The Sulphur-bellied Flycatcher is a boldly patterned Tyrannid breeding from southeastern Arizona and northeastern Mexico south to Costa Rica and wintering in western Amazonia of South America. The presence of this species in the United States was first documented when H. W. Henshaw collected a family group on 24 August 1874 in the Huachuca Mountains, Arizona (Henshaw 1875c). Twenty years later, R. D. Lusk discovered and was the first to describe the nest and eggs of this bird, also in this region (see Bendire 1895; U.S. National Museum B27276). Today, the distribution of the Sulphur-bellied Flycatcher north of Mexico remains restricted, for the most part, to mountain ranges in southeast Arizona, where it is found in riparian canyons in association with sycamores (Platanus sp.; for nest tree) and walnuts (Juglans sp.; for nest material). It is "one of the latest tree-nesting birds of the region, as it usually awaits the coming of the summer wet season" (Brandt 1951: 662).

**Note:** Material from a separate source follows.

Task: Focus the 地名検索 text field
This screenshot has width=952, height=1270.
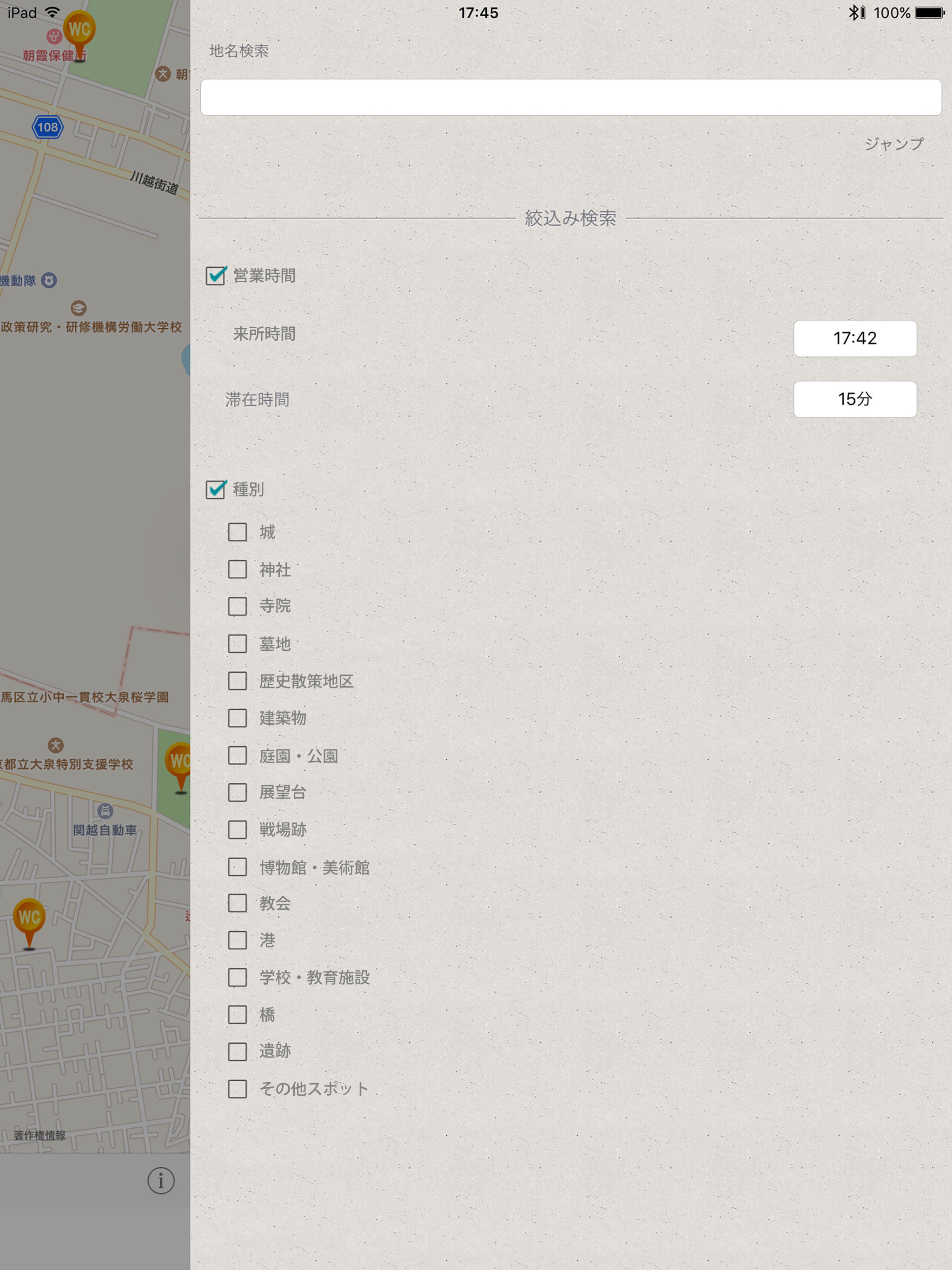Action: [570, 98]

This species was formally described by P. L. Sclater in 1859. Sclater was reporting on the collections of Auguste Sallé taken in southern Mexico and noticed the "new" species. This new form was present also among additional comparative material in collections of Matteo Botteri from southern Mexico, of Mr. Skinner from Guatemala, and of Prince Charles Lucien Bonaparte (who had named the species but provided no diagnosis). The type specimen from Sallé's collection was identified originally as Tyrannus audax (i.e., Streaked Flycatcher, Myiodynastes maculatus).
The type locality was later restricted to Orizaba, Veracruz, Mexico, by P. Brodkorb (Brodkorb 1943a).
There is little published material about this species. Many references to Sulphur-bellied Flycatcher document only its presence at specific locations or offer anecdotal comments about the species. The only sources of hard data and information on breeding biology seem to be Skutch 1960a and Ligon 1971b. Skutch's work in Costa Rica also served as source for the species account in Bent 1942b; Ligon's observations were made in Arizona. Both reports are based on observations of fewer than 10 nests.